China's Sinovac coronavirus vaccine trial suspended in Brazil after participant dies

Brazil is one of the countries in which China is testing its vaccine - REUTERS
Brazil is one of the countries in which China is testing its vaccine - REUTERS
Coronavirus Article Bar with counter ..
Coronavirus Article Bar with counter ..

Brazil has suspended clinical trials for China's coronavirus vaccine after a participant died.

Instituto Butantan, the research centre in Sao Paulo developing the vaccine in partnership with Sinovac, a private Chinese firm, said it was surprised by the decision.

Dimas Covas, director of the institute, told Brazilian media that a study volunteer had died, though the death was not linked to ongoing trials.

“As there are more than 10,000 volunteers at this moment, deaths can occur,” said Mr Covas. “It’s a death that has no relation with the vaccine and as such it is not the moment to interrupt the trials.”

The state government of Sao Paulo, where the trial is being run, said the death of a trial volunteer had been registered as a suicide and was being investigated.

Brazil’s health regulator Anvisa said in a statement late on Monday that an "adverse, serious event" had occurred on Oct 29, but it didn’t say there had been a death. Nor did it elaborate on what happened or why it was revealing this more than a week later.

Anvisa later said the initial information it received from Butantan had not specified that the death was a suicide.

"We had no choice but to suspend the trials given the event," the head of the agency Antônio Barra Torres said.

Sinovac said it had been in touch with Butantan, and learned the director, Mr Covas, "believed that this serious adverse event is not related to the vaccine."

The Chinese company remains in contact with Brazil and reiterated its confidence in the safety of its vaccine.

Vaccine studies have been suspended in recent months after serious adverse events to allow experts to investigate. Suspensions have impacted vaccines jointly developed by AstraZeneca and the University of Oxford, and another by American firm Johnson & Johnson, though trials later resumed after scientists deemed it safe to continue.

In Brazil, the second hardest-hit by the pandemic with more than 160,000 deaths, access to the coronavirus vaccine has been politicised by a rivalry between president Jair Bolsonaro and Sao Paulo state governor Joao Doria.

Mr Doria is expected to challenge Mr Bolsonaro for office in 2022 elections, and has supported development of the Sinovac vaccine, vowing to inoculate all residents of his state as early as March next year.

Earlier on Monday before Anvisa announced the trial suspension, Mr Doria said that workers had broken ground on a facility that will produce 100 million doses annually of the Sinovac vaccine. Sao Paulo will import 120,000 doses of the vaccine, expected to arrive Nov. 20.

Butantan, the Brazilian institute partnering with Sinovac, is also supported by the state of Sao Paulo.

The decision to hold the trial in Sao Paulo sparked protests - REUTERS
The decision to hold the trial in Sao Paulo sparked protests - REUTERS

Mr Bolsonaro has instead supported the Oxford-AstraZeneca vaccine, pledging in August to set aside 1.9 billion Brazilian real (£267.5 million) to purchase and produce those doses when they become available.

In October, he announced that Brazil would not buy the Sinovac vaccine just one day after health minister Eduardo Pazuello said the Chinese firm’s vaccine would be included in the national immunisation programme.

Mr Bolsonaro, a longtime China sceptic, has dismissed the Sinovac vaccine as lacking in credibility.
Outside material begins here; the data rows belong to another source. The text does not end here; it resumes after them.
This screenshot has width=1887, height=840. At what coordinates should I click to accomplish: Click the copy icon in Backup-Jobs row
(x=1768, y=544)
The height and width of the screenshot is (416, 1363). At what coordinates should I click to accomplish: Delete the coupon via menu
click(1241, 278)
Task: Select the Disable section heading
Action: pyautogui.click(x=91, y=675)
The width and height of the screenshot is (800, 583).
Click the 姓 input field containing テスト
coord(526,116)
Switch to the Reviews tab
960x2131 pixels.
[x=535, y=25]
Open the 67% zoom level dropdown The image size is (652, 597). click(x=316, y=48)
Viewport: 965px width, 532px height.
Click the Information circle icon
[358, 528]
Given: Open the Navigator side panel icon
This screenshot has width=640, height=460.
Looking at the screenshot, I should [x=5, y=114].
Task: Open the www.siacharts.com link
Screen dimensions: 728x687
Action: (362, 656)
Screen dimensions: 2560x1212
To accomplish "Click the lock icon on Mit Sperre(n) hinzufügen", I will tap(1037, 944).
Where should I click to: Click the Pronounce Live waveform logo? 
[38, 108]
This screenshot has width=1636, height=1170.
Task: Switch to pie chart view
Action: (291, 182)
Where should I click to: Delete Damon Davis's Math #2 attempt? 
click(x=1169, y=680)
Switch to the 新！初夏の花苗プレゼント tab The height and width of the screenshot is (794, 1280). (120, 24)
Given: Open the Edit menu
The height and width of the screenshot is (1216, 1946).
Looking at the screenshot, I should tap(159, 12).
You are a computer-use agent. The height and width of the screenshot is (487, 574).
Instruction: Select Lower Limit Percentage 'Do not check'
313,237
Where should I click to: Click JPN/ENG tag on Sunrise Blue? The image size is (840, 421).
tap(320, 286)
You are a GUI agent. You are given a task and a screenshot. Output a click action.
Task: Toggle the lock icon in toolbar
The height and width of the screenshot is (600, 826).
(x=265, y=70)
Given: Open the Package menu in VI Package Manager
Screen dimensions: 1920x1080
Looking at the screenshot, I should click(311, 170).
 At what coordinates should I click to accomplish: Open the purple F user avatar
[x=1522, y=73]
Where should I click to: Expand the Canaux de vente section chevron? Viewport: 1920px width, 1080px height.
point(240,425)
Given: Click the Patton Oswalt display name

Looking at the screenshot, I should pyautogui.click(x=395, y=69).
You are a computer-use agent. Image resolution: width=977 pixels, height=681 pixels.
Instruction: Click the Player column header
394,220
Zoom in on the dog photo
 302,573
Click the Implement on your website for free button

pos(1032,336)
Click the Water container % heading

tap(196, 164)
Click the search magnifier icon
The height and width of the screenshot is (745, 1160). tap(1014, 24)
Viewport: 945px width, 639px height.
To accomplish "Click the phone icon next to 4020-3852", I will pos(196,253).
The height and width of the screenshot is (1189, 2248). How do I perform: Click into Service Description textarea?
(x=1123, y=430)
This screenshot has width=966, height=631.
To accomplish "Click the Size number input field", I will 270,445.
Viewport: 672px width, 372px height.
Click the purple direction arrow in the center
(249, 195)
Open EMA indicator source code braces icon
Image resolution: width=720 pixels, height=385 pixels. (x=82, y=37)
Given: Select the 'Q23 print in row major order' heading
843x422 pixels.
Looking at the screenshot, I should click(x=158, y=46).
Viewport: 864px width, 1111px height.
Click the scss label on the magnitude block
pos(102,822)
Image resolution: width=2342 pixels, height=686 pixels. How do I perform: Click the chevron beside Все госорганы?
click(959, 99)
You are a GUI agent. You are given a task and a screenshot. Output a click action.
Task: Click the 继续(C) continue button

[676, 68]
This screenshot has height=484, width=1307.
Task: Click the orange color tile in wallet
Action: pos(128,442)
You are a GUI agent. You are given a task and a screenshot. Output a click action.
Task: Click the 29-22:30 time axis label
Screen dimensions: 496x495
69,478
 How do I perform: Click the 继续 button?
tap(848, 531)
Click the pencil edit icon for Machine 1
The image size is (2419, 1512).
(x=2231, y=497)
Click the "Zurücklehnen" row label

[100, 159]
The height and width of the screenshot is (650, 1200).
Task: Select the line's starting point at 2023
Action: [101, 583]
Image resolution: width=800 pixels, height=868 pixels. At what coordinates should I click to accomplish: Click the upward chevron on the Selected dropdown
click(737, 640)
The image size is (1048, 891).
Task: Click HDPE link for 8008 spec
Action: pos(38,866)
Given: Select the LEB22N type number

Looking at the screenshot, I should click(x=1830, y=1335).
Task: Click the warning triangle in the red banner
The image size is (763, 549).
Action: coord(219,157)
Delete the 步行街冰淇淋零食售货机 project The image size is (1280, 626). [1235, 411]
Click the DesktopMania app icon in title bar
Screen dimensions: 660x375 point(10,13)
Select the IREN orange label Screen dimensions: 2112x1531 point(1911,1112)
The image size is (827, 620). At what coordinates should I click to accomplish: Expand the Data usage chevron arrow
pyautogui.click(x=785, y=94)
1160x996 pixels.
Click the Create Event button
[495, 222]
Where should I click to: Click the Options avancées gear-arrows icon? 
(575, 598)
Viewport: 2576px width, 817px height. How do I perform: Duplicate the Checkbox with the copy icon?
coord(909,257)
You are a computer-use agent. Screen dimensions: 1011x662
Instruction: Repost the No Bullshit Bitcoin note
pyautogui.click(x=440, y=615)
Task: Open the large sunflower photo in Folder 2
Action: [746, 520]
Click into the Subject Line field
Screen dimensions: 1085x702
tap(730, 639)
On Tuesday morning, he said on his Facebook page that the suspension was "another victory for Jair Bolsonaro."

Sinovac’s vaccine has already been widely used in China, even before clinical trials conclude as part of a government emergency programme.

Hundreds of thousands have been inoculated, raising concern among experts that the health and safety risks of vaccines administered outside of clinical trials would be challenging to document.

These worries have been heightened as vaccine development – a process that normally would take years – has been squeezed into months as countries seek to contain a pandemic that has infected more than 50 million globally.

Coronavirus podcast - When will we be vaccinated?
Coronavirus podcast - When will we be vaccinated?

Sinovac, headquartered in Beijing, has insisted its two-shot coronavirus vaccine is indeed effective and safe and that there have been no significant adverse events. Outside of Brazil, Sinovac is also being trialled in Turkey and Indonesia.

On Tuesday, a spokesman for Indonesia’s state-owned firm, BioFarma, said that trials were “going smoothly” and that there were no plans to cancel them after the Brazil suspension.

Chinese vaccine developers have been pushing forward in hopes of winning the global race to immunise the public against the coronavirus – a move, if successful, that would help Beijing deflect public anger against its cover-up of the pandemic. China has four vaccines in late-state human trials, more than any other country in the world.